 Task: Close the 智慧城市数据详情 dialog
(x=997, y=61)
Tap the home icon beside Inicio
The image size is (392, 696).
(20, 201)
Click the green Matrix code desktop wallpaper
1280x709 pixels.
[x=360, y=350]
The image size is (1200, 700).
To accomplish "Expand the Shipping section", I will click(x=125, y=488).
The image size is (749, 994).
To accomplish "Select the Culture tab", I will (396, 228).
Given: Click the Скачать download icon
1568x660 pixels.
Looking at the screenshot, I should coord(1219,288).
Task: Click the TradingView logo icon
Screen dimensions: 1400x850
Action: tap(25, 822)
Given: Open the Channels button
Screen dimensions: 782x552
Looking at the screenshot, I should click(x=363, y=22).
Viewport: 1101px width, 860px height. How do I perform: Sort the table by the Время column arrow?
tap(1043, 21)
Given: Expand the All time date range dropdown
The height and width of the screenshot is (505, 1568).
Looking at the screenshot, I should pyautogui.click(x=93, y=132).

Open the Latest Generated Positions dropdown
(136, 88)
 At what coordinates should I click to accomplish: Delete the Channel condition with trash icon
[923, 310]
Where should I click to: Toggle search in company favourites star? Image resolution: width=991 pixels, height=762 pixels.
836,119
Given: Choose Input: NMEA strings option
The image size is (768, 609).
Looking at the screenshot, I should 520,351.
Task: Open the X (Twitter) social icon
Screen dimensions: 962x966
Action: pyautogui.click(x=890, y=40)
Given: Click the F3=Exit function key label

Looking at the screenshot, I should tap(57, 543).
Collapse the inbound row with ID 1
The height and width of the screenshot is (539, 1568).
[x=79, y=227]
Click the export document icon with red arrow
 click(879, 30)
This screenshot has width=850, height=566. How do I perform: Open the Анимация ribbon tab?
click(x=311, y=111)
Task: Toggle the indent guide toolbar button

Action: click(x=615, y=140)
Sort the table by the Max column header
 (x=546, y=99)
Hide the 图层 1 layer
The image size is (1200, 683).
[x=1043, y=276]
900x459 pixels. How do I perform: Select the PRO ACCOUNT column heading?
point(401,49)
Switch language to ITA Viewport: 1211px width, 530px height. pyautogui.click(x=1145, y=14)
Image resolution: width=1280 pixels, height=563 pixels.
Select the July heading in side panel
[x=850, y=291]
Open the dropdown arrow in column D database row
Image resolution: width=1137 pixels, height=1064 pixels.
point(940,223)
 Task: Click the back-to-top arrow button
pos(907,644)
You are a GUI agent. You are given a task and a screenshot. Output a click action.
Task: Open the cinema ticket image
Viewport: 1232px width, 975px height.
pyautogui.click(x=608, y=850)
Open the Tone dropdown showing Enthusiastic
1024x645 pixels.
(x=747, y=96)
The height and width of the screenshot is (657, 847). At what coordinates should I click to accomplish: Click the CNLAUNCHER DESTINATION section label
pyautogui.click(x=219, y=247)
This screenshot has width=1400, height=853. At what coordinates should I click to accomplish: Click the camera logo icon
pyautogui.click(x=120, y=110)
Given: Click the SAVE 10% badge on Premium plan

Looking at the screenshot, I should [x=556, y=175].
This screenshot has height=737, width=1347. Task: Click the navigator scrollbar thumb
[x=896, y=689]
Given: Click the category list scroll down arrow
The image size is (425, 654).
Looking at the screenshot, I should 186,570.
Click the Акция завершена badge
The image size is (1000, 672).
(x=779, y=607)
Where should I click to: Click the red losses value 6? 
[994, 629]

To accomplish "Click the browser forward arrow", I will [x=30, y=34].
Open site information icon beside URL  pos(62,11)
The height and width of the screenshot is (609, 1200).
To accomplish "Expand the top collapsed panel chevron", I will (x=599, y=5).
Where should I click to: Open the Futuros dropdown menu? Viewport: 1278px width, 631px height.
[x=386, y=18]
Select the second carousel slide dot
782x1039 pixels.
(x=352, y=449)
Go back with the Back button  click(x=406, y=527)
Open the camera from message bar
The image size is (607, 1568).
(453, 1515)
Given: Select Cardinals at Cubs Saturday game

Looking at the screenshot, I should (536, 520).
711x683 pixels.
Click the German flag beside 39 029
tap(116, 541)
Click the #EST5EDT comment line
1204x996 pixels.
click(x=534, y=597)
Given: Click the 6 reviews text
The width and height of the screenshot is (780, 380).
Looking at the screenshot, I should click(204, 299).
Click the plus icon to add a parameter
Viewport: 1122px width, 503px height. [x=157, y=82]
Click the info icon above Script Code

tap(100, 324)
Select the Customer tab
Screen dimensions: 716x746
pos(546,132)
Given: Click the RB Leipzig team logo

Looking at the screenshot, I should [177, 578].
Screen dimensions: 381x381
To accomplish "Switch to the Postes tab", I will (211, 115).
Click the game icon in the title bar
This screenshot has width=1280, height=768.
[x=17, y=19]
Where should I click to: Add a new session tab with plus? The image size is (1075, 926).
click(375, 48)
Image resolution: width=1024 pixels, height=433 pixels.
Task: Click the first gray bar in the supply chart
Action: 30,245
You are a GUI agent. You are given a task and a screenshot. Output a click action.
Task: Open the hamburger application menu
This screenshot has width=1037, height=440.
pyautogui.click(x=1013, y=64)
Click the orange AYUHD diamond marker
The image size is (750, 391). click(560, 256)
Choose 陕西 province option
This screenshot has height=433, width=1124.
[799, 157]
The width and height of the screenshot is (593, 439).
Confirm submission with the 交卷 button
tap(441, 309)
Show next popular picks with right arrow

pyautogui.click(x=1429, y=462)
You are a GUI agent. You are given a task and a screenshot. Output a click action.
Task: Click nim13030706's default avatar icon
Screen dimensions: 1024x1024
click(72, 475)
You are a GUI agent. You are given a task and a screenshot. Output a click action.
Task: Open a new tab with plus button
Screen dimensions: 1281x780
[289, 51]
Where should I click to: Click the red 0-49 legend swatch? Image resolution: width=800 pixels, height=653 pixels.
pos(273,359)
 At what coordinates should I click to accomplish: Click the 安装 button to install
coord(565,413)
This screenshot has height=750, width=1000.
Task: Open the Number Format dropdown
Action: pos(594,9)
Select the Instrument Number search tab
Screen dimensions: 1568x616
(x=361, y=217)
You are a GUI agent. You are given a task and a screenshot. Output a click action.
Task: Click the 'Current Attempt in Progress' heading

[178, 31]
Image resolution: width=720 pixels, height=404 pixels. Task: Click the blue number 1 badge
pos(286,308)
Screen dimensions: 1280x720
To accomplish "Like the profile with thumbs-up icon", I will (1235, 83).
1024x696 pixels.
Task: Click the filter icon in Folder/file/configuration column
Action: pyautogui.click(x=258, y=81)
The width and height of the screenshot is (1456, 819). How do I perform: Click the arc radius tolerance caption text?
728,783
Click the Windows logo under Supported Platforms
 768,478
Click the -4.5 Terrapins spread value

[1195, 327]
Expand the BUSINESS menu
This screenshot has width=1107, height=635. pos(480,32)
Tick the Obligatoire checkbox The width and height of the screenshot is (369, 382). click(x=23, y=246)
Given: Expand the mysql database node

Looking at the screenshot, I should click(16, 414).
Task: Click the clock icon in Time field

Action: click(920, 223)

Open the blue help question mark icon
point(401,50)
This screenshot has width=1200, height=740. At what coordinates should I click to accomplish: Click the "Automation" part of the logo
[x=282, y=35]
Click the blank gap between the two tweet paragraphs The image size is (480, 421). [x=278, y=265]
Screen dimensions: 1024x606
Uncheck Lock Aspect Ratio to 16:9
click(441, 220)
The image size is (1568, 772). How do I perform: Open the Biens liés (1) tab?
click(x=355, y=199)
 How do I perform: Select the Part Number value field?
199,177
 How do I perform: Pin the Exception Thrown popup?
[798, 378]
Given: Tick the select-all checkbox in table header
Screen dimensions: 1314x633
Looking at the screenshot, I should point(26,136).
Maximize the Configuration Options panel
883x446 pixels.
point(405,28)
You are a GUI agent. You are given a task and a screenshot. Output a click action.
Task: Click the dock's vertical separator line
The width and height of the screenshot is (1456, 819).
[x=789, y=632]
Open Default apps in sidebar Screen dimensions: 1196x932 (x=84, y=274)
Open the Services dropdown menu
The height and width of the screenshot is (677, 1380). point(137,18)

:: Your goal ::
Give back exactly the lines above, from the line containing "Click the German flag beside 39 029" through the line containing "Task: Open a new tab with plus button", with both end lines and nothing more.

:: Answer box ::
Click the German flag beside 39 029
tap(116, 541)
Click the #EST5EDT comment line
1204x996 pixels.
click(x=534, y=597)
Given: Click the 6 reviews text
The width and height of the screenshot is (780, 380).
Looking at the screenshot, I should click(204, 299).
Click the plus icon to add a parameter
Viewport: 1122px width, 503px height. [x=157, y=82]
Click the info icon above Script Code

tap(100, 324)
Select the Customer tab
Screen dimensions: 716x746
pos(546,132)
Given: Click the RB Leipzig team logo

Looking at the screenshot, I should [177, 578].
Screen dimensions: 381x381
To accomplish "Switch to the Postes tab", I will (211, 115).
Click the game icon in the title bar
This screenshot has width=1280, height=768.
[x=17, y=19]
Where should I click to: Add a new session tab with plus? The image size is (1075, 926).
click(375, 48)
Image resolution: width=1024 pixels, height=433 pixels.
Task: Click the first gray bar in the supply chart
Action: 30,245
You are a GUI agent. You are given a task and a screenshot. Output a click action.
Task: Open the hamburger application menu
This screenshot has width=1037, height=440.
pyautogui.click(x=1013, y=64)
Click the orange AYUHD diamond marker
The image size is (750, 391). click(560, 256)
Choose 陕西 province option
This screenshot has height=433, width=1124.
[799, 157]
The width and height of the screenshot is (593, 439).
Confirm submission with the 交卷 button
tap(441, 309)
Show next popular picks with right arrow

pyautogui.click(x=1429, y=462)
You are a GUI agent. You are given a task and a screenshot. Output a click action.
Task: Click nim13030706's default avatar icon
Screen dimensions: 1024x1024
click(72, 475)
You are a GUI agent. You are given a task and a screenshot. Output a click action.
Task: Open a new tab with plus button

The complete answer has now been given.